Après la mort de Ranavalona 1re (1861), Ellis revint dans la capitale malgache pendant trois ans comme doyen d'un groupe de missionnaires de la LMS. Il eut des contacts étroits avec Radama II, assassiné lors d'une révolution de palais en 1863. Les difficultés diplomatiques et les compétitions religieuses de l'époque firent accuser Ellis d'avoir exercé une influence exagérée sur la politique étrangère et intérieure de Madagascar ou même d'immixtion dans la politique locale. On alla même jusqu'à le considérer presque comme un représentant officiel du gouvernement de S.M. britannique. On retrouva ces accusations sous la plume de maints auteurs pendant des décennies. Le R.P. A. Boudou, jésuite, dans son "Le meurtre de Radama II" (Académie Malgache, 1938) présente une vision plus impartiale des faits qui sont établis définitivement par R. Delval dans son "Radama II" (Paris, l'Ecole, 1972).

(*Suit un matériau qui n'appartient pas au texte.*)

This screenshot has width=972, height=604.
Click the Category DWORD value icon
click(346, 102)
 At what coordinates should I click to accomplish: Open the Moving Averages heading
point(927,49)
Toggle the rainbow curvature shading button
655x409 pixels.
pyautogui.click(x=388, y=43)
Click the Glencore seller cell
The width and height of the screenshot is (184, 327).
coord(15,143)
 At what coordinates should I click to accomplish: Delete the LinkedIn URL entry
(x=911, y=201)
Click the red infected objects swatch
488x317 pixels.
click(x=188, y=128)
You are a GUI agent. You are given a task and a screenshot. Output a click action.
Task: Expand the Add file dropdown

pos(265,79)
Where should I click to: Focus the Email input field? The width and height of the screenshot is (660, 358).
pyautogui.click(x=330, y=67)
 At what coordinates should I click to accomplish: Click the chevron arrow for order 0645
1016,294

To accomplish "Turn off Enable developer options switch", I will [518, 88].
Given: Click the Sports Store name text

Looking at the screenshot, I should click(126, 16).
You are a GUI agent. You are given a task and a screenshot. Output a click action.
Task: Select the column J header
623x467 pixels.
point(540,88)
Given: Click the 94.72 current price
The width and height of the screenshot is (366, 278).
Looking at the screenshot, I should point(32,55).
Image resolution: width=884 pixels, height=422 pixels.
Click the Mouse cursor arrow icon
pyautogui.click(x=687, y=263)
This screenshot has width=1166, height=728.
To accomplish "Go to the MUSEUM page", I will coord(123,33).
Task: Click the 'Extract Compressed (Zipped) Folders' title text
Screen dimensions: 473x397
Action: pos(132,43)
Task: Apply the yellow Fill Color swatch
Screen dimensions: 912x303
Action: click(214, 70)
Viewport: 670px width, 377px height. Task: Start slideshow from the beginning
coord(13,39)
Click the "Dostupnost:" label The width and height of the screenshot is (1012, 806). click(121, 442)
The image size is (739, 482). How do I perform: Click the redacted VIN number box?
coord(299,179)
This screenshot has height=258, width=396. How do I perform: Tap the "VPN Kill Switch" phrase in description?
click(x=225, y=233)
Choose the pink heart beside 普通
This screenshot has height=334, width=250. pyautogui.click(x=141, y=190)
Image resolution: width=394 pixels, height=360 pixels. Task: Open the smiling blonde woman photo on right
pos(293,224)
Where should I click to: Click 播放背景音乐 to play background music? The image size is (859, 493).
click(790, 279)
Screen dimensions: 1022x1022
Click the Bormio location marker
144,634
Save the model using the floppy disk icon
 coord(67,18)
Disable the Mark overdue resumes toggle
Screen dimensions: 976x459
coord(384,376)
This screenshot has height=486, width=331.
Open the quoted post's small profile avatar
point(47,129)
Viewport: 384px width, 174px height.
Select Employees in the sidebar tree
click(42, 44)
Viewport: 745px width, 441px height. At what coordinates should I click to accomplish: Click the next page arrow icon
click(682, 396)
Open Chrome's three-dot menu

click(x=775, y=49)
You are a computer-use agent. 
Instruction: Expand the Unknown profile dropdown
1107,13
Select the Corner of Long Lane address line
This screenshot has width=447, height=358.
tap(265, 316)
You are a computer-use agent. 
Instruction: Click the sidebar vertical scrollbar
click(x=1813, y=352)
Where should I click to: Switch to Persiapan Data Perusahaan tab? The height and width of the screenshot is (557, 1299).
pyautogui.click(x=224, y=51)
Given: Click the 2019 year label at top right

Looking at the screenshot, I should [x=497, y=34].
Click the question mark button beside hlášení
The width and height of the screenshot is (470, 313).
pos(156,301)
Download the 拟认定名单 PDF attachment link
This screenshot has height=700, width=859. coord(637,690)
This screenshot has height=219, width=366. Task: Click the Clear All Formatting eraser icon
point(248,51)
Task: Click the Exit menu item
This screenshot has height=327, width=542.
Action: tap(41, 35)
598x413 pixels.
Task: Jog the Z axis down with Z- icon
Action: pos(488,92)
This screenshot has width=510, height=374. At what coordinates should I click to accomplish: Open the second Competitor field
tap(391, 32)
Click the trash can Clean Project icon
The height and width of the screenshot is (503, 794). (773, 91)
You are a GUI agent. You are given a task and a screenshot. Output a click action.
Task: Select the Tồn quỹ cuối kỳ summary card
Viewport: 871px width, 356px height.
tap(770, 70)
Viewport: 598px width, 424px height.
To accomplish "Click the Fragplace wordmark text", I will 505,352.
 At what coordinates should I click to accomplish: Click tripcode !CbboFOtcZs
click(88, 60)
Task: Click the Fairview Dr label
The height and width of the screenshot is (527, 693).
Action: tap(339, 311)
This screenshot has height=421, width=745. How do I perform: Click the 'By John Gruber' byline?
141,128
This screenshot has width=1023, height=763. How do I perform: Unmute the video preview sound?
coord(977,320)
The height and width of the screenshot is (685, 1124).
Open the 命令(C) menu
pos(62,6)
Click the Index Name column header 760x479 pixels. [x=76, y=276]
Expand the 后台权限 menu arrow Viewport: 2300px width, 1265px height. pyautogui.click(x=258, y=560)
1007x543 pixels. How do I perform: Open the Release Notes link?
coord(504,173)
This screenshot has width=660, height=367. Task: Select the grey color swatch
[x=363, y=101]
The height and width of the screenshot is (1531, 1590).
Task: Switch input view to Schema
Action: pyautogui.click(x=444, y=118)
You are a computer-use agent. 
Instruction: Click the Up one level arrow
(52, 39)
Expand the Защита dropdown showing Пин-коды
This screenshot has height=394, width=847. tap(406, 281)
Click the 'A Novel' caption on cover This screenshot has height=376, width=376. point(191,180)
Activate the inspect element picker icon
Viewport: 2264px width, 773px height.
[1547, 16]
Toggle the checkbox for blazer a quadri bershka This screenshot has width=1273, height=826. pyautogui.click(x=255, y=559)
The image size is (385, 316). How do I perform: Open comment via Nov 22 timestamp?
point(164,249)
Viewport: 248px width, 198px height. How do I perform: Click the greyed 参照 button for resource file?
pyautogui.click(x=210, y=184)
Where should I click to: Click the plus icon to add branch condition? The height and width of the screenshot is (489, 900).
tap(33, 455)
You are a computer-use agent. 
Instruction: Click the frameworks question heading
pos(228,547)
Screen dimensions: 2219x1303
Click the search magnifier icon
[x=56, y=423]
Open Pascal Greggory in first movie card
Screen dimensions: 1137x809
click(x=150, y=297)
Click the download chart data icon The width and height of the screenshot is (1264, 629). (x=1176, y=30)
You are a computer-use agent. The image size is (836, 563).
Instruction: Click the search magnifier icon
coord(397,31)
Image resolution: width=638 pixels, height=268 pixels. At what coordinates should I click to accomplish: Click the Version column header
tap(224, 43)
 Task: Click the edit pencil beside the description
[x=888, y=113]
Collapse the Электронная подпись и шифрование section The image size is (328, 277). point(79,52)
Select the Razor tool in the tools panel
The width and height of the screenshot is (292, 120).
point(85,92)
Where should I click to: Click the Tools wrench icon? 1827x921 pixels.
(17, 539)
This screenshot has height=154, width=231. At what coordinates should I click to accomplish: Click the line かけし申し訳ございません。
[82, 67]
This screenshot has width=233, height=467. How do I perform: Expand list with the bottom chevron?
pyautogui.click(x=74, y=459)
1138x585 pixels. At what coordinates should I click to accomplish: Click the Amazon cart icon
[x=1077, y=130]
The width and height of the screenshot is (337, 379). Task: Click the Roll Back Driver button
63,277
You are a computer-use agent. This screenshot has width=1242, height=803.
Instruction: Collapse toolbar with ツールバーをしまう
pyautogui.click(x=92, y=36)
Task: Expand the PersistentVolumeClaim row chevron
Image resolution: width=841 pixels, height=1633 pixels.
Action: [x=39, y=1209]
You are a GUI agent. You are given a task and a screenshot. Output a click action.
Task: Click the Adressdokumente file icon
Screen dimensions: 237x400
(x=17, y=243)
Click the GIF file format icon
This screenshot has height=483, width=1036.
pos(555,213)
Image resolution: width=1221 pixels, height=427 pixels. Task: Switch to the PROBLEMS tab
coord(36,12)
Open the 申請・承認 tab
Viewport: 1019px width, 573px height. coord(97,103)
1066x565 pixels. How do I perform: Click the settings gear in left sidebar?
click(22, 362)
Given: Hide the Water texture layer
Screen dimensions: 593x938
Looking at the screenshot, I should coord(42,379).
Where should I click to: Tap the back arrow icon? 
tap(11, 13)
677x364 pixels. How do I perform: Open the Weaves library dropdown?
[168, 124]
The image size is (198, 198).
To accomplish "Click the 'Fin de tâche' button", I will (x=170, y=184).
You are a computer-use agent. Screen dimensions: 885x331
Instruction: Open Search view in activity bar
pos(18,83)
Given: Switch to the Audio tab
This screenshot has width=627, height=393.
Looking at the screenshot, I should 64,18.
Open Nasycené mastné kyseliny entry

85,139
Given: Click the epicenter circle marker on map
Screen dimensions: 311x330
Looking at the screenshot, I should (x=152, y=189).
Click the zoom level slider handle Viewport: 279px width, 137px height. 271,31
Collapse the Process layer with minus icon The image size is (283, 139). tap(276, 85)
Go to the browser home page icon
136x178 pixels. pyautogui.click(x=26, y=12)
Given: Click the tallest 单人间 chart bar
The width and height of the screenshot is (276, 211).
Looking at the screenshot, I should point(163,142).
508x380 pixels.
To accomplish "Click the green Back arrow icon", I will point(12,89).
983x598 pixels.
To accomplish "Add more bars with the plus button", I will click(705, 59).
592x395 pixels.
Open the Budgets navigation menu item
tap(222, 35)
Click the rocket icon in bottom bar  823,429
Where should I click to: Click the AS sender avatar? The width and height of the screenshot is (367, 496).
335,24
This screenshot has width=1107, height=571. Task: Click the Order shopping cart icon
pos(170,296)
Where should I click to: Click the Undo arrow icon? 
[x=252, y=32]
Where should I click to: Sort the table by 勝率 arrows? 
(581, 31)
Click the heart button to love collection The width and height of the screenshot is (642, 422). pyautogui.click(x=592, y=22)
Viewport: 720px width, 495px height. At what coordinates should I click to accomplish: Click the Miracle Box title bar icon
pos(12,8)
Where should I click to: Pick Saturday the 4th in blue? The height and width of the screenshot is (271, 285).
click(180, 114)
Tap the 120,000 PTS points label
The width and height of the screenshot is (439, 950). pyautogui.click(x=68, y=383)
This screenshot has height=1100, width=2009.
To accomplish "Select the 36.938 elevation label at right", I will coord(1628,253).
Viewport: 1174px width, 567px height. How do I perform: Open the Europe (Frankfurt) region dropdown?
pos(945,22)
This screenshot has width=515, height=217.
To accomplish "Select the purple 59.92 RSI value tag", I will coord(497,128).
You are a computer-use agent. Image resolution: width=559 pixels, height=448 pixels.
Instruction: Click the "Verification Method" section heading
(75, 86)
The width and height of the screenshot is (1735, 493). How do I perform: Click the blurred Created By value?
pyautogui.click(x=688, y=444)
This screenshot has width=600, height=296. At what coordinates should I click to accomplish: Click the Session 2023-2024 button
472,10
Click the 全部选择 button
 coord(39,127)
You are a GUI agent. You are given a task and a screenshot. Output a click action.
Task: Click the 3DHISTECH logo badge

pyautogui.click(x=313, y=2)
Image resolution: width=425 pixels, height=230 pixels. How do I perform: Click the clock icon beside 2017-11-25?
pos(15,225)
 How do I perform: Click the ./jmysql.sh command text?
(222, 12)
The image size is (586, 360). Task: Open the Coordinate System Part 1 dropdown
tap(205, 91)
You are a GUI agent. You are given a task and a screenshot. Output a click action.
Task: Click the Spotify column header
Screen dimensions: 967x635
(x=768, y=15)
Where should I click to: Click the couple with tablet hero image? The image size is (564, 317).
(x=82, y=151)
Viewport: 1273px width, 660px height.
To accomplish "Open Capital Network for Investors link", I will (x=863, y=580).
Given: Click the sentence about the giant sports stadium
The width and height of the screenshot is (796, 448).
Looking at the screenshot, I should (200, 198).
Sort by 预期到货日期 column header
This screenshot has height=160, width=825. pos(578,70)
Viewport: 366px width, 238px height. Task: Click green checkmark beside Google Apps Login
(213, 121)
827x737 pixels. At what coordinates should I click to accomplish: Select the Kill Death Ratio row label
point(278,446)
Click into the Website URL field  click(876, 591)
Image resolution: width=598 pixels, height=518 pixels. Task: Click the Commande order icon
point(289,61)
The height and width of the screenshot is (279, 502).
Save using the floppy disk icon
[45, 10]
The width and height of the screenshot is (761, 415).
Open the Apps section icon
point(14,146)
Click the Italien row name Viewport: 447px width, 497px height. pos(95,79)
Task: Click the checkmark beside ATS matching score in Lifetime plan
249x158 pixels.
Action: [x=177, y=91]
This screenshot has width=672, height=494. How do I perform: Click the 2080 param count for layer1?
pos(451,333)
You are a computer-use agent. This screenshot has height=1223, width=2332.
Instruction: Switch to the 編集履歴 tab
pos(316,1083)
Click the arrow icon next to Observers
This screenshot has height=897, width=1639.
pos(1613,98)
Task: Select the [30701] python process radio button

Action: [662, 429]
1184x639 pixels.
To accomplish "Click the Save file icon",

C'est grâce à Ellis que furent acquis les emplacements où sont érigées en mémoire des martyrs les églises en pierre, à Tananarive, temples qui sont de nos jours parmi les monuments les plus anciens et les plus solides du pays. Son livre Madagascar Revisited comporte d'importantes informations sur les changements politiques, sociaux, religieux et culturels pendant une période cruciale de contacts des civilisations à Madagascar.

Ellis revint en Angleterre en 1865. Etant à la retraite, il se consacra à l'horticulture et acquit en ce domaine une notable renommée à cause des orchidées malgaches qu'il avait rapportées, comme il avait déjà précédemment introduit en Europe une plante, la "patate nattée" (ovirandra) devenue commune dans les aquariums sous son nom botanique "Aponogeton fenestralis." Elu membre de la Royal Geographical Society, Ellis mourut le 16 juin 1872.

J. T. Hardyman, L. Molet


Principaux Ouvrages:

Tour ln Hawaii, London, 1826.
Polynesian Researches, London, 1829; nombreuses rééditions, dont celle de 1853 sur laquelle a été faite la traduction française publiée par la Société des Océanistes du Musée de l'Homme, sous le titre "À la recherche de la Polynésie d'autrefois," Paris, 1972.
History of Madagascar, London, 1838.
Three visits to Madagascar, London, 1859. Traduction très libre dans Voyages du Dr William Ellis à Madagascar, par O. Sachot, Paris, 1860.
Madagascar Revisited, London, 1867.
The Martyr Church of Madagascar, London, 1870.

Voir aussi: Life of William Ellis, by John Eimeo Ellis, London, 1873.



Cet article, réimprîmé ici avec permission, est tiré d'Hommes et Destins: Dictionnaire biographique d'Outre-Mer, tome 3, publié en 1977 par l'Académie des Sciences d'Outre-Mer (15, rue la Pérouse, 75116 Paris, France). Tous droits réservés.